### 設問 1
一覧のうち、「click on name.」を含む行から「(2354, 16).」を含む行までを、両端の行も含めてそのまま繰り返して書くこと。
-------- 文書
日本共産党 最近おかしくないですか

安倍政権との共存が居心地がいいと判断し始めている


 平成27(2015)年3月11日

 
 この文書は、討論の広場に3月6日に投稿された弥生さんの文書に対する返戻ですが多くの方にできれば読んで欲しい内容でもあります。

投稿ありがとうございます。
 
 共産党の方針転換がいつどのような形で行われたのかは、私も正確には把握していません。相当長い空白があります。
 私が在籍していた頃は2本足の活動を唱え、大衆運動と機関紙拡大を2本足の活動と言っていましたが、その当時でも地区の幹部の指導は、機関紙拡大一本でした。それは地区幹部に大衆運動を指導する力量が無いからだと私は理解してきました。
 しかし、最近の動きは、地区幹部(中間管理職)の問題ではなく、党全体が大衆運動から手を引いていっているような気がします。全ての価値観が選挙で勝利するに集約され、その勝利を獲得する保証は赤旗の拡大だと論理づけてしまいました。そのため毎日が拡大月間になってしまいました。昔は大衆活動を行い、成果を上げてきているのだから、その人たちを組織していこうという論理でしたが、今は運動の成果として、赤旗拡大を行うというような論理は完全に否定され、赤旗拡大は運動と関係なく、独自に系統的にやるものに変わってきています。
 共産党員が、様々な分野で国民の利益を擁護して闘うことが、党内では評価されず、赤旗を拡大したり、選挙で票をたくさん読んでくるものが評価される時代になってきました。私はどのような活動が評価されるかに別にこだわっているのではありません。ただ。共産党の力の源泉は大衆とともに闘う中にあると思っています。赤旗が増えた、選挙の票が増えたというような形で党建設が進んだというような理解では、一時的な躍進が勝ち取れても、必ず共産党は衰弱します。共産党は選挙で多数を獲得して国政を担って初めて値打ちを発揮する政党ではありません。いつの時でも国民とともに戦い、国民の要求実現に奮闘するのが共産党です。
 この基本原則の確認を求めているだけです。しかし、共産党は赤旗の拡大と選挙の票読みだけで党の躍進を図ろうと躍起になっています。このことが如何に間違っているかは、共産党員の目をみればわかります。現在の共産党員は義務感だけで頑張っています。頑張ってはいますが、目は輝いていません。みんな疲れた表情をしています。
----------------
### 設問 2
文書の「投稿ありがとうございます。」から「現に奮闘するのが共産党です。」までを、両端を含めて一字も変えずに書き写すこと。
-------- 使用データ
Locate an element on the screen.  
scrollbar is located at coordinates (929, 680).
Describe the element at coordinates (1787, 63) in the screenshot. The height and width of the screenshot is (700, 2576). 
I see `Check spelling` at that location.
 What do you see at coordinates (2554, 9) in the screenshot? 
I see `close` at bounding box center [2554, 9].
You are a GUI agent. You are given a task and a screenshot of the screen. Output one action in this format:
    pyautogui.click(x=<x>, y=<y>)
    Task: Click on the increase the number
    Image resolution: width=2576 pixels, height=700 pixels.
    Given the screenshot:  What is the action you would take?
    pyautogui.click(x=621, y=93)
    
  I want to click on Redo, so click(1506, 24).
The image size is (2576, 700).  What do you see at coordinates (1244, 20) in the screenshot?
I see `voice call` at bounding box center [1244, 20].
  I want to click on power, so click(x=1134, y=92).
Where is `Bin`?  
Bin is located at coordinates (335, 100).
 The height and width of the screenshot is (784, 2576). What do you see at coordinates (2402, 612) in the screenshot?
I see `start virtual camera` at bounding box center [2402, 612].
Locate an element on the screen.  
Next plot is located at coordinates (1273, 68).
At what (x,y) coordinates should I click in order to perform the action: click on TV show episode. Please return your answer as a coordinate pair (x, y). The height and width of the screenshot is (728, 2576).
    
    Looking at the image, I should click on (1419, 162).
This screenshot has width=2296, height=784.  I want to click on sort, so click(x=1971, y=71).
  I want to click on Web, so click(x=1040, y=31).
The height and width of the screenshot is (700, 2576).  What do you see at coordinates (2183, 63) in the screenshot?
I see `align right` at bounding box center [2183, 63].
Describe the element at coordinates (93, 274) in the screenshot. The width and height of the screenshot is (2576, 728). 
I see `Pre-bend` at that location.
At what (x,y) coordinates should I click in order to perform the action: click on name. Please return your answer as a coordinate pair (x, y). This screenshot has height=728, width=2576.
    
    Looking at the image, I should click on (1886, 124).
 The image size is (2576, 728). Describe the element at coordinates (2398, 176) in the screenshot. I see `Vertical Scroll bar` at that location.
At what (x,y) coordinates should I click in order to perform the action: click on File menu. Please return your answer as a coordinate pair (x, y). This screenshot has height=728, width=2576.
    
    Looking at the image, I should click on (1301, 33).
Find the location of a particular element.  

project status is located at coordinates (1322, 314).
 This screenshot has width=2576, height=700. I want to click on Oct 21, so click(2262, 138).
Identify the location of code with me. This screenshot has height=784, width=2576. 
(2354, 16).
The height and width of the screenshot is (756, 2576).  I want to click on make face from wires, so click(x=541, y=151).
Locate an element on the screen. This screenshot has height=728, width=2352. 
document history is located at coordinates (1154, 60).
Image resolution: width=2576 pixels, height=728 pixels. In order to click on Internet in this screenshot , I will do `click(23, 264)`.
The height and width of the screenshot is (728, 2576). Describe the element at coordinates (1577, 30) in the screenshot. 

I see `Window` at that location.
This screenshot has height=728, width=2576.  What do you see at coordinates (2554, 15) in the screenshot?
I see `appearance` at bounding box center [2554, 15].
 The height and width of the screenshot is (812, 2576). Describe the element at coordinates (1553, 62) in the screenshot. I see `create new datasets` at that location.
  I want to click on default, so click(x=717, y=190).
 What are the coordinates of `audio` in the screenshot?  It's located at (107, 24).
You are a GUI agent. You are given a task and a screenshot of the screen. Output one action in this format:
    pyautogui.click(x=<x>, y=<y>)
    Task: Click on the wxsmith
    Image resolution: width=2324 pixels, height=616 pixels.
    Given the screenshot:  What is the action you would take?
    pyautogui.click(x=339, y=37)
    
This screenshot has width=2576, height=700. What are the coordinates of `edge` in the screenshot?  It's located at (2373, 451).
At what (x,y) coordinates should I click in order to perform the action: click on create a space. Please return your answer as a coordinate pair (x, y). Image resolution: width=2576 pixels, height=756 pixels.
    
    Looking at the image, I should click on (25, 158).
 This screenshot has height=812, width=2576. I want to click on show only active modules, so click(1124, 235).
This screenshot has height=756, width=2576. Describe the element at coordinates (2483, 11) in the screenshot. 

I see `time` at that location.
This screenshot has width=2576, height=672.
----------------
### 解答 1
At what (x,y) coordinates should I click in order to perform the action: click on name. Please return your answer as a coordinate pair (x, y). This screenshot has height=728, width=2576.
    
    Looking at the image, I should click on (1886, 124).
 The image size is (2576, 728). Describe the element at coordinates (2398, 176) in the screenshot. I see `Vertical Scroll bar` at that location.
At what (x,y) coordinates should I click in order to perform the action: click on File menu. Please return your answer as a coordinate pair (x, y). This screenshot has height=728, width=2576.
    
    Looking at the image, I should click on (1301, 33).
Find the location of a particular element.  

project status is located at coordinates (1322, 314).
 This screenshot has width=2576, height=700. I want to click on Oct 21, so click(2262, 138).
Identify the location of code with me. This screenshot has height=784, width=2576. 
(2354, 16).

### 解答 2
投稿ありがとうございます。
 
 共産党の方針転換がいつどのような形で行われたのかは、私も正確には把握していません。相当長い空白があります。
 私が在籍していた頃は2本足の活動を唱え、大衆運動と機関紙拡大を2本足の活動と言っていましたが、その当時でも地区の幹部の指導は、機関紙拡大一本でした。それは地区幹部に大衆運動を指導する力量が無いからだと私は理解してきました。
 しかし、最近の動きは、地区幹部(中間管理職)の問題ではなく、党全体が大衆運動から手を引いていっているような気がします。全ての価値観が選挙で勝利するに集約され、その勝利を獲得する保証は赤旗の拡大だと論理づけてしまいました。そのため毎日が拡大月間になってしまいました。昔は大衆活動を行い、成果を上げてきているのだから、その人たちを組織していこうという論理でしたが、今は運動の成果として、赤旗拡大を行うというような論理は完全に否定され、赤旗拡大は運動と関係なく、独自に系統的にやるものに変わってきています。
 共産党員が、様々な分野で国民の利益を擁護して闘うことが、党内では評価されず、赤旗を拡大したり、選挙で票をたくさん読んでくるものが評価される時代になってきました。私はどのような活動が評価されるかに別にこだわっているのではありません。ただ。共産党の力の源泉は大衆とともに闘う中にあると思っています。赤旗が増えた、選挙の票が増えたというような形で党建設が進んだというような理解では、一時的な躍進が勝ち取れても、必ず共産党は衰弱します。共産党は選挙で多数を獲得して国政を担って初めて値打ちを発揮する政党ではありません。いつの時でも国民とともに戦い、国民の要求実現に奮闘するのが共産党です。